## Exercise
Beginning at the line with "Screen dimensions: 490x516" in the records below, return each line up to and including the last, exactly as it stands, but not the pictures.

━━ Given records ━━

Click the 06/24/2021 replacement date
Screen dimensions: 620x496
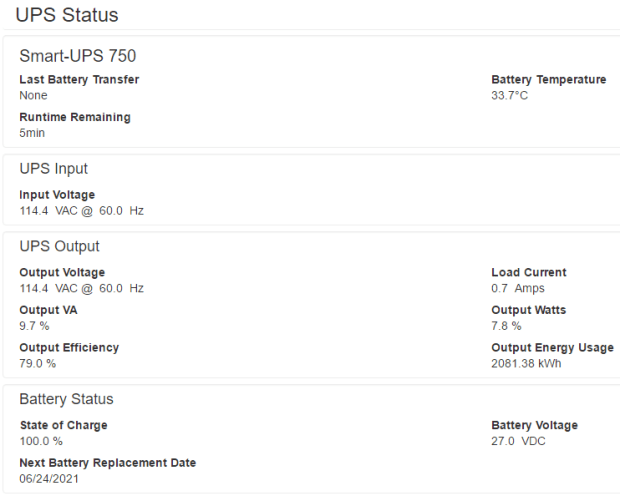click(48, 479)
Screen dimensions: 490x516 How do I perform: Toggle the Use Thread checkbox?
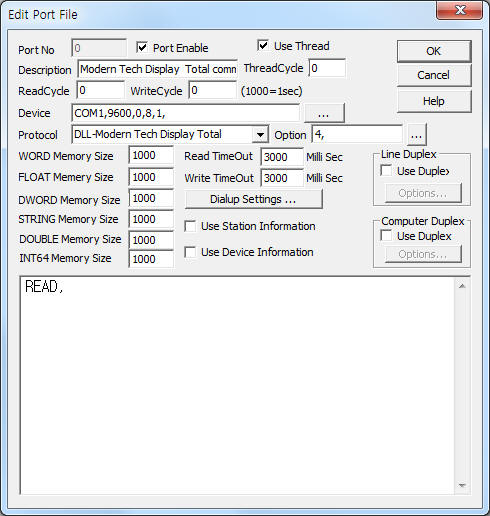[263, 45]
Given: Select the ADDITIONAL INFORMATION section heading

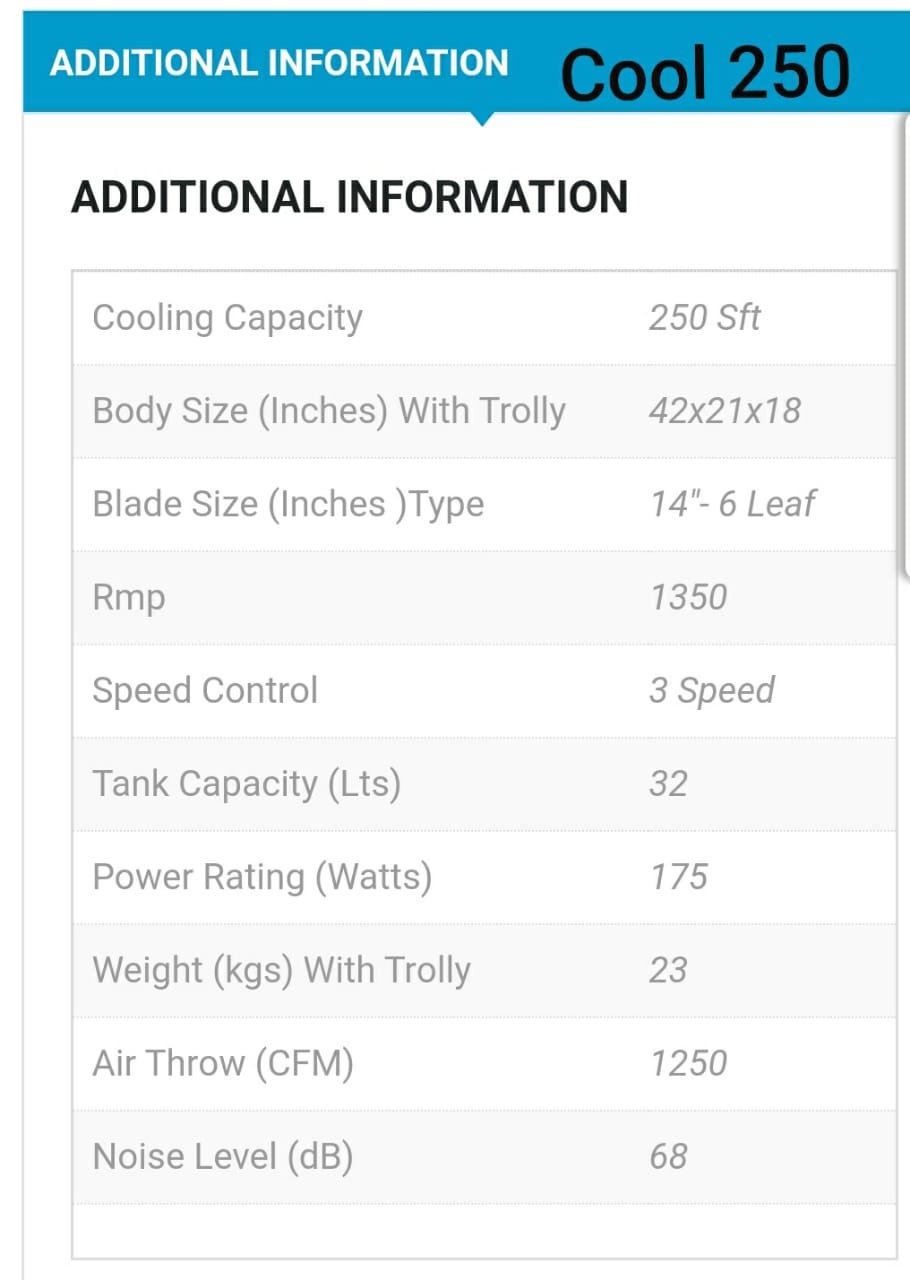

━━━

## Output of the task
Screen dimensions: 490x516 How do I perform: Toggle the Use Thread checkbox?
[263, 45]
Given: Select the ADDITIONAL INFORMATION section heading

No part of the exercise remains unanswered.